What are the Regulators Going to Do? What are the Fed, the Treasury, and Congress going to do to improve our current horrible market? There isn't much they haven't already tried, and our market is still struggling. They've lowered interest rates drastically, they've changed reserve requirements, they opened the discount window to brokers, they bailed out Bear Stearns, and they mailed out stimulus checks, all to very little avail. Even Democratic talks of carried interest tax reform on hedge funds and private equity firms has died down in recent months because they know it's not good for the economy right now.

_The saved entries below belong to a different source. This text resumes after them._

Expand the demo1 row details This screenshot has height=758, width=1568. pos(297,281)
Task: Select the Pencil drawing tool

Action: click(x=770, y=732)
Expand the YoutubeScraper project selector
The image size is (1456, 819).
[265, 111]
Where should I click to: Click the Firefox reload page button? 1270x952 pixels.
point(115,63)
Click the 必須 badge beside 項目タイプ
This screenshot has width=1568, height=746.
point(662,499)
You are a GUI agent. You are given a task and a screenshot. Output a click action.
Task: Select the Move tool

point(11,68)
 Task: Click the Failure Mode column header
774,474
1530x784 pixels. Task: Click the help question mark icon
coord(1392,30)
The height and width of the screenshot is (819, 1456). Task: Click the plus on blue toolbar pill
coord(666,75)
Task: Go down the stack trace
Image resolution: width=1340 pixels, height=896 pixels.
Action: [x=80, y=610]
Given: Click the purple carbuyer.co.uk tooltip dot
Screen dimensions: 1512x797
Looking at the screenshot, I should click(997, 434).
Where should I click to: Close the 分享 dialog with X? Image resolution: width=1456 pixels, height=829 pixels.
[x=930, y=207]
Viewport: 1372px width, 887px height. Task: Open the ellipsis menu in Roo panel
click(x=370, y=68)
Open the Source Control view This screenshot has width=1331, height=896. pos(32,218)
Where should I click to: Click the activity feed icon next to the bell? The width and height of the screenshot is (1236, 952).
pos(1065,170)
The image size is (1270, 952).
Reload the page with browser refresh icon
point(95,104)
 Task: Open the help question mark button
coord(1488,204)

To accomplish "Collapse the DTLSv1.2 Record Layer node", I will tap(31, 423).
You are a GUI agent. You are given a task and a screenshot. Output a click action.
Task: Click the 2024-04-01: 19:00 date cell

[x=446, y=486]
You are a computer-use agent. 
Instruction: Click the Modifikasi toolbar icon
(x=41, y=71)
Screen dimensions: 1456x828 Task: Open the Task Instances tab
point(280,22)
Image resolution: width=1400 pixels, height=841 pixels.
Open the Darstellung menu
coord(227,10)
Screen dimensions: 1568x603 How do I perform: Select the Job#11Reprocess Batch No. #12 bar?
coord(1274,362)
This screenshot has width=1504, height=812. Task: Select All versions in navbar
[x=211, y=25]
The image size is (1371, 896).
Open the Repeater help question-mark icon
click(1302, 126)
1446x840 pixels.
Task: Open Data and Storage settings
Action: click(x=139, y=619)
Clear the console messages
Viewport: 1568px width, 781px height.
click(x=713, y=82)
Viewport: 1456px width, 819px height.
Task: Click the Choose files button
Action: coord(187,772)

Now the Federal Reserve is facing a steep inflation problem, and can't raise rates to fight it because it would likely push our slow growth economy over the edge and into recession. To make matters worse, other central banks around the world are raising rates, which seems to undermine the efforts of the U.S. Central Bank. In my opinion, inflation and a weak dollar will continue to be a major problem for the United States for many months into the future because there is no quick way to solve the problem. In fact, continuing inflation is one of the main tenants upon which I have positioned my personal investment portfolio for the upcoming third quarter of 2008.

How I'm positioning my portfolio for Next Quarter: I am overweight select energy stocks (mainly oil and coal) because I believe the weak US dollar and growth in emerging market demand will continue. The Fed can't effectively fight inflation right now because they are in between a rock and a hard place with inflation and slow growth. Also, there is a strong correlation between energy prices and certain types of energy stocks, and I've positioned my personal portfolio to take advantage. I'll be looking for more bear market rallies to make some shorter term trades. I think we'll see continued high noise and volatility in the market, and I think these conditions create some interesting shorter term trading opportunities. However, until underlying market conditions improve (e.g. strength in housing, financial stocks, and the U.S. dollar), I don't anticipate any major new uptrends in the overall market.

I'm not going to try to call bottoms in Financials. Too many people have attempted and failed. In fact, I think there is still more downside risk in these stocks. I continue to like low "Bernanke-Beta" stocks (i.e.select large-cap, non-cyclical, dividend-paying stocks, that are under-valued). Procter & Gamble (PG), and Raytheon (RTN) are two of my favorites. I believe these types of stocks can be successful no matter what Bernanke does with monetary policy. Overall I think the market is not in great shape. It's possible we have an amazing third quarter market rally, but I'm certainly not betting on it.